细胞-细胞外基质信号转导枢纽IPP复合物在肿瘤发生发展中的作用及其作为抗肿瘤靶体的研究

Cancer is a major public health problem in China and the world. Determining the molecular mechanisms govenining cancer development and progression is important for developing effective anti-cancer therapies. Cell-extreacellular matrix (ECM) interactions are critically involved in cancer development and progression. Previous studies by the applicant’s laboratory have identified a focal adhesion complex consisting of integrin-linked kinase (ILK), PINCH and parvin (the IPP complex) that plays important roles in controlling integrin-mediated cell-ECM adhesion and signaling. Recent studies suggest that increased level of the IPP complex may be intimately involved in driving tumor development and progression. Thus, down-regulation of the IPP complex may represent an effective strategy for inhibition of tumor development and progression. Despite the accumulating evidence for a critical role of the IPP complex in tumor development and progression, thus far most of the studies were in cultured cells or on individual component of the IPP complex, and the underlying molecular mechanisms remain incompletely understood. In the proposed studies, we will employ a combination of molecular and genetic approaches to define the roles of the IPP complex in tumor growth and metastasis in vivo, and determine whether the IPP complex functions in these processes through influencing both tumor cell behavior and tumor microenvironment. Furthermore, we will investigate the molecular mechanism by which the IPP complex regulates tumor development and progression. Finally, we will test the efficacy of a novel small compound inhibitor of the IPP complex (IPP-I), which was recently developed through a collaborative effort by us and Professor Jun Qin, in suppression of tumor growth and metastasis in vivo and determine the molecular and cellular mechanisms whereby it functions. These studies will significantly improve our fundamental understanding of the functions and mechanism of the IPP signaling axis in cancer development and progression, and provide a strong scientific rationale for targeting the IPP complex in anti-cancer therapy.

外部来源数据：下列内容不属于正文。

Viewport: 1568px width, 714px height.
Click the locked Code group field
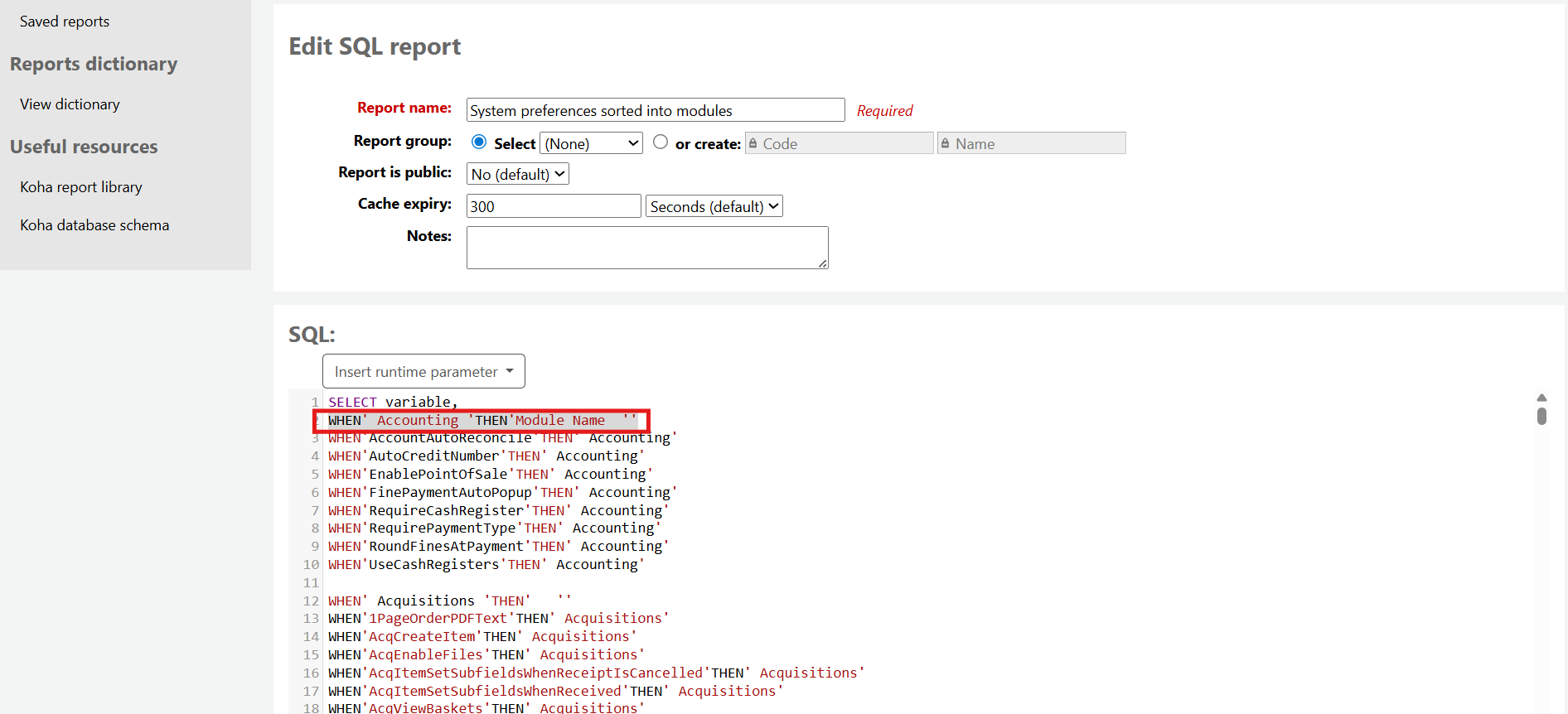coord(839,143)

细胞与细胞外基质相互作用在癌症发生发展中起关键作用。申请人前期发现的ILK-PINCH-parvin（IPP）复合物是细胞与细胞外基质相互作用和信号传导的重要控制因素。近年来研究提示IPP复合物可能在癌症发生和转移中发挥重要作用。因此，抑制IPP复合物有望成为治疗癌症的有效手段。然而，迄今IPP复合物的研究多基于体外实验且其分子机制尚不明确, 同时IPP复合物作为抗肿瘤靶体亟待深入研究。本项目旨在明确IPP复合物在体内肿瘤形成和转移中的作用，阐明IPP复合物是否通过调控肿瘤细胞本身及其微环境这二个方面来影响肿瘤发生发展并研究其分子和细胞调控机制。另外，我们最近成功研发出一个IPP复合物小分子抑制剂（IPP-I），我们将运用动物模型来研究IPP-I是否在体内抑制肿瘤发生发展并在细胞和分子水平上研究IPP-I对关键信号通路和过程的影响，从而为确立IPP复合物作为癌症治疗新靶点提供重要科学依据。

项目背景： 我们前期研究发现的ILK-PINCH-parvin（IPP）复合物是细胞与细胞外基质相互作用和信号传导的重要控制因素。近年来研究提示IPP复合物可能在癌症发生和转移中发挥重要作用。因此，抑制IPP复合物有望成为治疗癌症的有效手段。然而，迄今IPP复合物的研究多基于体外实验且其分子机制尚不明确, 同时IPP复合物作为抗肿瘤靶体亟待深入研究。.主要研究内容：（1）明确了IPP 复合物（PINCH1和ILK结合蛋白Kindlin-2）在肿瘤发生发展中起着极其重要的作用；（2）阐明了IPP复合物通过影响肿瘤微环境中的血管细胞生成来调节肿瘤发生发展；（3）发现了IPP 复合物调控肿瘤演进的一些关键信号通路并阐明了其作用分子机制。.重要结果：（1）以肺癌移植和转基因肺癌小鼠为动物模型，从体外和体内实验两方面阐明 IPP复合物这一功能单元在肿瘤发生发展中的作用；（2）研究 IPP复合物是否影响细胞外微环境和肿瘤细胞本身特性这二方面来调节肿瘤发生发展；（3）进一步解析 IPP 复合物对于控制肿瘤演进的关键信号通路和细胞过程的影响及其作用的分子机制；.关键数据：（1）明确了IPP 复合物（PINCH1和ILK结合蛋白Kindlin-2）在肿瘤发生发展中起着极其重要的作用；（2）在肺癌细胞系 A549中敲低PINCH1或Kindlin-2显著抑制了肺癌细胞的生长、迁移和黏附，敲低PINCH1可以抑制血管形成；（3）PINCH-1在肺腺癌中高度表达，通过调节线粒体动力学促进脯氨酸合成；kindlin-2定位于线粒体并与吡咯啉-5-羧酸还原酶1 (PYCR1)相互作用，PYCR1是脯氨酸合成的关键酶；PINCH1与Ras抑制因子-1（RSU-1）相互作用；RNA 聚合酶 I 介导的 rRNA 合成是细胞生长的关键决定性因素；Kindlin-2可以形成双聚体，从而促进整合素的聚集，调节整合素的活性；.科学意义：为确立IPP复合物作为癌症创新治疗的策略和新靶点提供重要科学依据。